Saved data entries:
=== Begin Enclosure ===
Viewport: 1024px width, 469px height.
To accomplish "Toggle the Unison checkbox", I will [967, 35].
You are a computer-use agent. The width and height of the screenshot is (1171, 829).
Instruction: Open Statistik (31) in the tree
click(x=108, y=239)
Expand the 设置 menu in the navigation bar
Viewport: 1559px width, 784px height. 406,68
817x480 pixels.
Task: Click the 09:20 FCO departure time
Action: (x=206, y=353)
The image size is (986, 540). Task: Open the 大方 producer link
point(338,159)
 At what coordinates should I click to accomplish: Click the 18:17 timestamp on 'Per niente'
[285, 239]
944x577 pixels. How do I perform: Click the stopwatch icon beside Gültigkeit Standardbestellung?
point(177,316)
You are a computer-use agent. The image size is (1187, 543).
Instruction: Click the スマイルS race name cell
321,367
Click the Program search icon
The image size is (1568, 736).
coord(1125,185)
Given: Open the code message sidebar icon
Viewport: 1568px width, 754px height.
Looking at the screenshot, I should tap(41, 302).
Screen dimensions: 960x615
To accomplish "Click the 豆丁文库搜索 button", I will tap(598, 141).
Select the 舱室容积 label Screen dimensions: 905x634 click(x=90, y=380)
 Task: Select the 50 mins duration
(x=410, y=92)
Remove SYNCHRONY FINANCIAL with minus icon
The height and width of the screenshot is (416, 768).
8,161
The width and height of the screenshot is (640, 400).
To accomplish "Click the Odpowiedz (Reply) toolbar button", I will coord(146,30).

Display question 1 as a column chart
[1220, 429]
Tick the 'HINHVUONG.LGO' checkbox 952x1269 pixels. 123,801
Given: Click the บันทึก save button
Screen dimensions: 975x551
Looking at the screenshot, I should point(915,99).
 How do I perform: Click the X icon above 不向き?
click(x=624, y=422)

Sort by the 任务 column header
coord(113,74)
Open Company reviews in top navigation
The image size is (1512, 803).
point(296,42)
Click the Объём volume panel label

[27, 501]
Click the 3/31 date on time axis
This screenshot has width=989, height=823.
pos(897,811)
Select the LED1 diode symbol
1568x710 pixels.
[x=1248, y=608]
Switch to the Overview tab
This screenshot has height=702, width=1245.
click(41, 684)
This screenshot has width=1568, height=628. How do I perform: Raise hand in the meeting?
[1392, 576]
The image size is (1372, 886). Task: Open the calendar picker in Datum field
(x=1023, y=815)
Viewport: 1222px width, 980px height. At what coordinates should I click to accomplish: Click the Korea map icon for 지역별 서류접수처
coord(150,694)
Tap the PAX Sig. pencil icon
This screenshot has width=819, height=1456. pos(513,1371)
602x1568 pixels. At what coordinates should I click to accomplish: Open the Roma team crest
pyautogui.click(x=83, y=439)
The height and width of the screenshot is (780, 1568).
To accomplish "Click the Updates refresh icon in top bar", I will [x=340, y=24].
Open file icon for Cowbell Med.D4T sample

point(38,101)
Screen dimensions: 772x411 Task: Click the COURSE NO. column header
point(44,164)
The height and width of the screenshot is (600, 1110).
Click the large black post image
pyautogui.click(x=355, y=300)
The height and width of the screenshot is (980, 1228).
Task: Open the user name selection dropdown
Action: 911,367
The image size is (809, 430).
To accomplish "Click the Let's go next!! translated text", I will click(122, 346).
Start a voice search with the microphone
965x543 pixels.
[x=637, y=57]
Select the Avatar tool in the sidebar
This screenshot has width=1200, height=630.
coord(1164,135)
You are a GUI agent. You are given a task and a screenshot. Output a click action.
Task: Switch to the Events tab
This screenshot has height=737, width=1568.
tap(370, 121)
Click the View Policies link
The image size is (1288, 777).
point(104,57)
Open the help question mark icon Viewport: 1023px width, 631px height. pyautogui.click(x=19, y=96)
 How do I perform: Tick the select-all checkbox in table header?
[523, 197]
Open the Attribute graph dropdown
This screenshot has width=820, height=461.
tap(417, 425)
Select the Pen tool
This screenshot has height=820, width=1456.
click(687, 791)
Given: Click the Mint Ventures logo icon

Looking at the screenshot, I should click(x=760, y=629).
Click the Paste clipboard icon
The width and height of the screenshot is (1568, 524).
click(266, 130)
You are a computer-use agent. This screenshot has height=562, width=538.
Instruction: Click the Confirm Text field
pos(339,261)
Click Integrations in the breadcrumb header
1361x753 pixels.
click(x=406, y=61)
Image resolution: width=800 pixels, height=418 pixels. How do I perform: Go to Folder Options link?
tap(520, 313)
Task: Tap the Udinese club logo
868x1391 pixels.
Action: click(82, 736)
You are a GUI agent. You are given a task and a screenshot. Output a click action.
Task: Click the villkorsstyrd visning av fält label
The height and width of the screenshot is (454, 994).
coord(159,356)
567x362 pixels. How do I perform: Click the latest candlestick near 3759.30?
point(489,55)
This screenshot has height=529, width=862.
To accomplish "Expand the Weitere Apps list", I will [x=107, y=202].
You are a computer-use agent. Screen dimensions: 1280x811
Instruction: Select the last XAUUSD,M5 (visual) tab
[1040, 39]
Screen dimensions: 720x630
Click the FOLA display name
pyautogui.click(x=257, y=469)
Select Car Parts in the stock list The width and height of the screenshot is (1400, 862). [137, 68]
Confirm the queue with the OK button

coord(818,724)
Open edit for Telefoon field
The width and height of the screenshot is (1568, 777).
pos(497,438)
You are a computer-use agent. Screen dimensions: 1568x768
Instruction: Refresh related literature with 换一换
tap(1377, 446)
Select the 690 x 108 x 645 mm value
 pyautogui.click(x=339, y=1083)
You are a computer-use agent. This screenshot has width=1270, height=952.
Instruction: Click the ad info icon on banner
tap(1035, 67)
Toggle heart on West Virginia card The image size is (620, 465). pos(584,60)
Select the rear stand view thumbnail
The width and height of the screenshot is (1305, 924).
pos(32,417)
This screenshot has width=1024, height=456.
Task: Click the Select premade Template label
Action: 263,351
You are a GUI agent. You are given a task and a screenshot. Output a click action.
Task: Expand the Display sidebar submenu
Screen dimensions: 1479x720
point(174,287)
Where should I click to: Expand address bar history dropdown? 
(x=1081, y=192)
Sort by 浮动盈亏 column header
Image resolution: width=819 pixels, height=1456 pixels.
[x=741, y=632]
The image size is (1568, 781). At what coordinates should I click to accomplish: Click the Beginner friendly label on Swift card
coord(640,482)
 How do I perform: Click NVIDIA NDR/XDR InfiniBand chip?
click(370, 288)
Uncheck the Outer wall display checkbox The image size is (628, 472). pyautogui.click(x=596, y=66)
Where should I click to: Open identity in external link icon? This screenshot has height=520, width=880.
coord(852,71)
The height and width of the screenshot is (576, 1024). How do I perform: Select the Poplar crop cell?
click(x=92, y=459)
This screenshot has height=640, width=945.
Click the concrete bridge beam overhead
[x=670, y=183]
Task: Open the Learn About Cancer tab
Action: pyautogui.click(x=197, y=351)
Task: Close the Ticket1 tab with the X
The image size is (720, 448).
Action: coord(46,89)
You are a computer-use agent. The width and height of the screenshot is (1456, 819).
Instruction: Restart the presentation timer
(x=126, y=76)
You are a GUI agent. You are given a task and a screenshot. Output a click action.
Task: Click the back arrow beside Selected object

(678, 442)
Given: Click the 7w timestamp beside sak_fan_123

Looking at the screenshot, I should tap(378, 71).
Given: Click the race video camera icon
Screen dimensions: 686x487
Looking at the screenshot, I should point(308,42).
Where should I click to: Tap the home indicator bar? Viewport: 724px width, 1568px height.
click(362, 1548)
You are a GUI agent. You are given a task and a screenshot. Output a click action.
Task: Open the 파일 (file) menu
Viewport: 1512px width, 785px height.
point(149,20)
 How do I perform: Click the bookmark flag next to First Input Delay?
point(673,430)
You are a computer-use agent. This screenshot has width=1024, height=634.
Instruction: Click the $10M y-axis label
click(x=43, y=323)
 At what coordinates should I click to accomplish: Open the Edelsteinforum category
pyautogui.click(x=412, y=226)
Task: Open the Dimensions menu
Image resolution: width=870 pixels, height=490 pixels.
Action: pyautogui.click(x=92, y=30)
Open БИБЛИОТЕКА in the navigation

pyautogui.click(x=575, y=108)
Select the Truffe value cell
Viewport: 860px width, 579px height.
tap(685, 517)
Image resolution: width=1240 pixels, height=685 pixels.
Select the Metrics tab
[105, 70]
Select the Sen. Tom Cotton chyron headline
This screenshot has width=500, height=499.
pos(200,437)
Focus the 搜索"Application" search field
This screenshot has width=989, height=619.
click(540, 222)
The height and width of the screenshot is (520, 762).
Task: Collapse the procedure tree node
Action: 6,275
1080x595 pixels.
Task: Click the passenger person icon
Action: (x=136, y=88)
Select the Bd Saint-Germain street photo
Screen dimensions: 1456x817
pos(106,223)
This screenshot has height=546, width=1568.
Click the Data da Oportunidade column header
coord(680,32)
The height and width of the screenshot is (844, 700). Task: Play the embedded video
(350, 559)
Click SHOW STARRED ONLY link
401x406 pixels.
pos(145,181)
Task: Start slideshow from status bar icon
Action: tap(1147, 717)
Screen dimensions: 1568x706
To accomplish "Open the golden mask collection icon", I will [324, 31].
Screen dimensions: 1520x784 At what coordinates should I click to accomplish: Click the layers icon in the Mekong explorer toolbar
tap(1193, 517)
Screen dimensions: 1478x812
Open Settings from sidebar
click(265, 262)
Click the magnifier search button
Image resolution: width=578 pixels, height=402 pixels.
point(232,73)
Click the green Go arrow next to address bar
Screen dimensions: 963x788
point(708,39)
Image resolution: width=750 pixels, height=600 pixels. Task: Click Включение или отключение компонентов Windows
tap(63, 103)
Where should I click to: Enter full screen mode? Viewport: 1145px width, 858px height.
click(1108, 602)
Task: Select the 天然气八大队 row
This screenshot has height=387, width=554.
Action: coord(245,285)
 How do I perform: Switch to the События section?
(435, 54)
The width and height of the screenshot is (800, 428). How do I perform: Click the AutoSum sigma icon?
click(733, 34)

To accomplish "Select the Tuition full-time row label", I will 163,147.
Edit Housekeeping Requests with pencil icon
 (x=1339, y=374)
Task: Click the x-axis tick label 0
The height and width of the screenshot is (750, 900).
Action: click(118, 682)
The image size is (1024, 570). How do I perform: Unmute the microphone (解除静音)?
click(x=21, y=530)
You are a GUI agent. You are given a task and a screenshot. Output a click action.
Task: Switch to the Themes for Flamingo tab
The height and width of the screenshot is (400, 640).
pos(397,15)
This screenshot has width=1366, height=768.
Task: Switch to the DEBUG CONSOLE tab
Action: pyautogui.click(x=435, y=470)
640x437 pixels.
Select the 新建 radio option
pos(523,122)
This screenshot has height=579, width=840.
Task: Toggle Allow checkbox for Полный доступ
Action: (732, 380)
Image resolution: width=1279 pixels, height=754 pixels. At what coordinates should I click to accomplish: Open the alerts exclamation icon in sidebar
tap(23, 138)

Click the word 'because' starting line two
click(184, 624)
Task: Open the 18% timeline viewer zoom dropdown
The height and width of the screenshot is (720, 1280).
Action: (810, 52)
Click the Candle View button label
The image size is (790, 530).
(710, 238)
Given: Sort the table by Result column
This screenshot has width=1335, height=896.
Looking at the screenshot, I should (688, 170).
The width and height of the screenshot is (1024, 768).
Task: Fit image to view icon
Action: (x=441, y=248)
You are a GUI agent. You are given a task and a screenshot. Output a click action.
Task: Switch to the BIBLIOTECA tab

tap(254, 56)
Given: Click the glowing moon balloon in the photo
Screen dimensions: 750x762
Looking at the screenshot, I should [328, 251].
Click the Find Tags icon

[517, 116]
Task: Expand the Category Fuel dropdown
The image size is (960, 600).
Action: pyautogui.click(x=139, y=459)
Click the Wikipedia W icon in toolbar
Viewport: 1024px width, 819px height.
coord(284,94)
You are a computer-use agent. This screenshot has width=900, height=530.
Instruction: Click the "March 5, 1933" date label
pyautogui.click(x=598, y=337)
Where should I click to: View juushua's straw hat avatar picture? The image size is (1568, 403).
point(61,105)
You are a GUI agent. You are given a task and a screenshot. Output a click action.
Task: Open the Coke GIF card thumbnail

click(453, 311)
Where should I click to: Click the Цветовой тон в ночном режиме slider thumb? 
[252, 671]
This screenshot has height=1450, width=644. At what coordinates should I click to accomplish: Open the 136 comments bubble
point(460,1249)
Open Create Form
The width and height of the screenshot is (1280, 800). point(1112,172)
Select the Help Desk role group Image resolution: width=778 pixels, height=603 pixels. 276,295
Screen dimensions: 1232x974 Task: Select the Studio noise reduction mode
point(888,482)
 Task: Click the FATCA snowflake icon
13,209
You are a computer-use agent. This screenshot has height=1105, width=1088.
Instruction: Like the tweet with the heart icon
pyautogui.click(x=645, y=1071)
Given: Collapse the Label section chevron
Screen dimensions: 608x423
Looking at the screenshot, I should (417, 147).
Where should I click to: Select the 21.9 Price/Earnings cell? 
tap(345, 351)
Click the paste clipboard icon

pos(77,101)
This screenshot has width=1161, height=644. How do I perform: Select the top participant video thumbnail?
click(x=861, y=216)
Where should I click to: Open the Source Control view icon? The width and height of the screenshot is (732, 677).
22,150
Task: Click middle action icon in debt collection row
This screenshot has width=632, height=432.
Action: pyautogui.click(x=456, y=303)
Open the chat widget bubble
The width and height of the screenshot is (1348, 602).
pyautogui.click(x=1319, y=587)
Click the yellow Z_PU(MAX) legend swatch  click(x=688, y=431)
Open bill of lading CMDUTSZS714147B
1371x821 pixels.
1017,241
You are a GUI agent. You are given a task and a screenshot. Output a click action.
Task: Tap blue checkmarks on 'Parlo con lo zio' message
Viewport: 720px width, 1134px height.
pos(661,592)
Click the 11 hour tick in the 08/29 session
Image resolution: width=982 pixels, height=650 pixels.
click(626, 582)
=== End Enclosure ===
What this task involves: Nothing but an exact copy of the lines from the first one above through the line holding "Screen dimensions: 960x615" should be returned.

Reply:
Viewport: 1024px width, 469px height.
To accomplish "Toggle the Unison checkbox", I will [967, 35].
You are a computer-use agent. The width and height of the screenshot is (1171, 829).
Instruction: Open Statistik (31) in the tree
click(x=108, y=239)
Expand the 设置 menu in the navigation bar
Viewport: 1559px width, 784px height. 406,68
817x480 pixels.
Task: Click the 09:20 FCO departure time
Action: (x=206, y=353)
The image size is (986, 540). Task: Open the 大方 producer link
point(338,159)
 At what coordinates should I click to accomplish: Click the 18:17 timestamp on 'Per niente'
[285, 239]
944x577 pixels. How do I perform: Click the stopwatch icon beside Gültigkeit Standardbestellung?
point(177,316)
You are a computer-use agent. The image size is (1187, 543).
Instruction: Click the スマイルS race name cell
321,367
Click the Program search icon
The image size is (1568, 736).
coord(1125,185)
Given: Open the code message sidebar icon
Viewport: 1568px width, 754px height.
Looking at the screenshot, I should tap(41, 302).
Screen dimensions: 960x615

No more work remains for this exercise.